Wagner was right. Tristan and Isolde did drive people mad. At early performances, people fainted, had fits, experienced erotic ecstasy. This yearning, seething, restless score changed the course of Western music. Its chromaticism teeters on the edge of tonality, and sometimes plunges over it. Nothing like it had been heard before.

Facing an artistic impasse, Wagner had interrupted work two-thirds through his monumental Ring Cycle. He was in political exile in Switzerland, and in love with his host’s wife, Mathilde Wesendonck. His own wife Minna had remained in Dresden. The unconsummated affair with Mathilde inspired the new project. He originally intended it to be compact and practical to perform, in contrast to the Ring. It wasn’t. The Vienna Court Opera abandoned a planned premiere after more than 60 rehearsals. The eventual premiere came in Munich in 1865. The two leads, Ludwig and Malvina Schnorr von Carolsfeld, were husband and wife. Ludwig died suddenly after four performances, probably from the strain of singing his punishing part, and Malvina never sang again.
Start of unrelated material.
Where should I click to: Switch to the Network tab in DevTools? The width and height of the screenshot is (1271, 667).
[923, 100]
The “Handlung” (“action” – Wagner did not call this an opera) is based on a courtly romance by the medieval writer Gottfried von Strassburg, based in turn on Celtic legend. As usual, Wagner adapted the source freely to suit his purposes. The story is streamlined to focus on the central situation and a handful of characters. The love potion is what Alfred Hitchcock called a “MacGuffin,” an excuse for a plot. Even the lovers know this; it merely gives them permission to do what they will do anyway.
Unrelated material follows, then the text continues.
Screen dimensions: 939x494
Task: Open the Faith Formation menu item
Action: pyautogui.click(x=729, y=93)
Tristan and Isolde is no typical love story. Wagner was influenced by the pessimistic philosophy of Schopenhauer, who was himself influenced by Buddhism. Human life is driven by constant desire, unquenchable and painful; our only escape is through death to the state of Nirvana. This is most clearly expressed in Tristan’s long, agonized Act III soliloquy. The familiar designation for Isolde’s final “Love-Death” is not Wagner’s. His term was “transfiguration.” We have passed beyond love.